Panel aims to debunk ‘anti-regulatory myths’

As a result, many rules have stalled at the White House Office of Information and Regulatory Affairs (OIRA), which is charged with vetting federal agency rules, Shapiro said.

Shapiro argued that regulations prompt companies to hire compliance officers and other workers, sparking economic activity. He said many regulations generate as many jobs than they cost.

“In any case, its not job killing,” he said.

Peg Seminario, director of occupational safety at the AFL-CIO, said there is no truth to the oft-evoked narrative that President Obama is presiding over an avalanche of regulations.

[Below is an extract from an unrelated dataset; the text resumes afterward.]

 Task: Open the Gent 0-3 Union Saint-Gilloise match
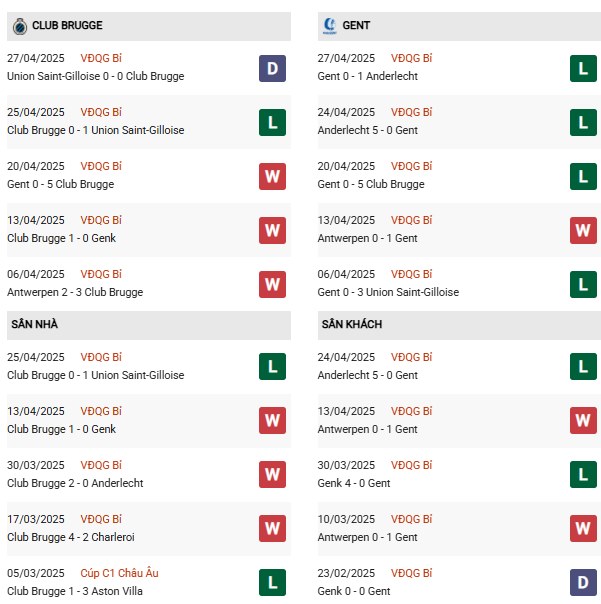[x=388, y=292]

“In my area of the world, there has not even been a ripple,” said Seminario, who added that just two significant worker safety rules had been enacted on Obama’s Watch.

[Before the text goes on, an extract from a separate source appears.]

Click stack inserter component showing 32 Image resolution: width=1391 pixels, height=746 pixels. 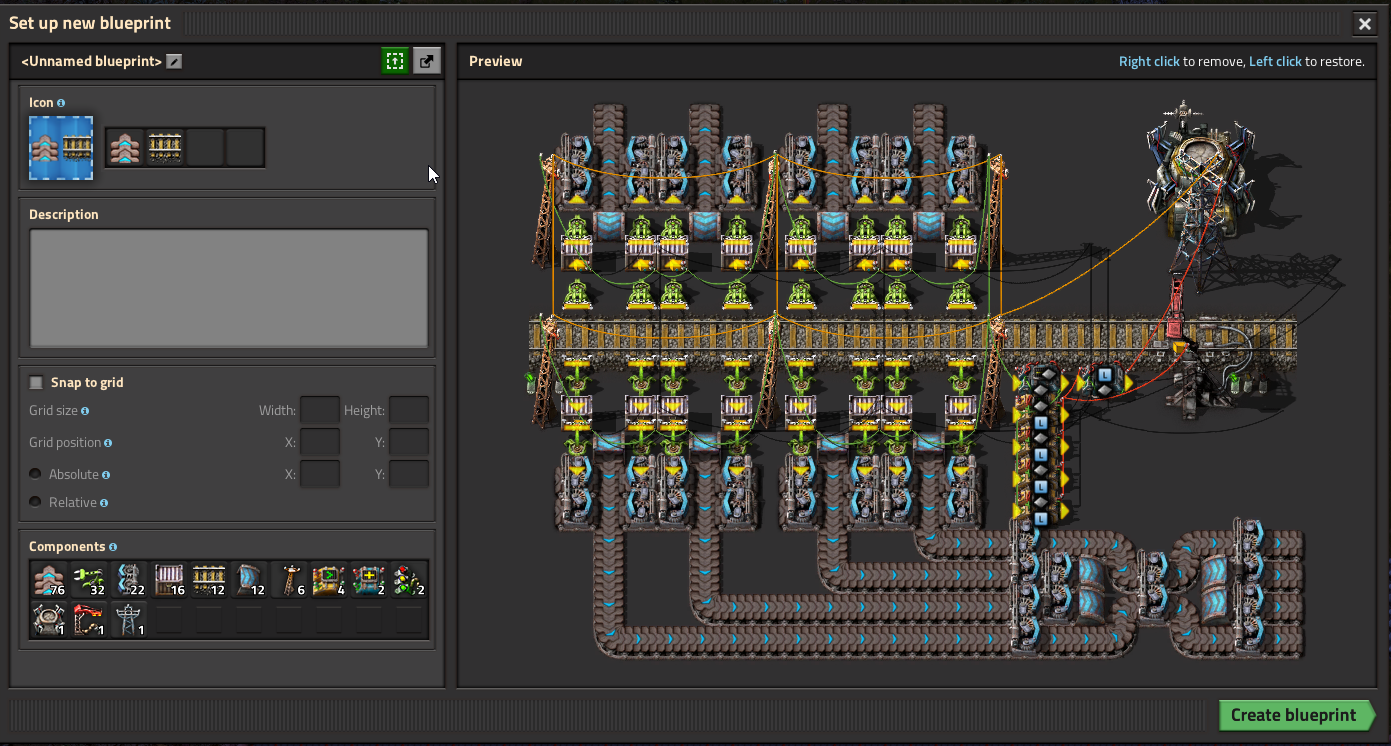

Meanwhile many more languish, including a rule to limit construction and shipyard workers’ exposure to harmful silica dust, which has been stuck at OIRA for over two years.

Shapiro, Seminario John Walke, clean air director for the Natural Resources Defense Council (NRDC) said their defense of federal regulations comes as congressional Republicans press a series of bills that would further slow the rulemaking process.

The measures would add new analytical requirements on agencies charged with drafting new rules, rein in independent agencies’ regulatory authority and  give Congress a say over major proposed rules.

The latter proposal, known as the REINS Act, would subject rules to the same process that has ground most legislation to a halt in recent years, Shapiro said.

“This literally would end government regulations,” he said.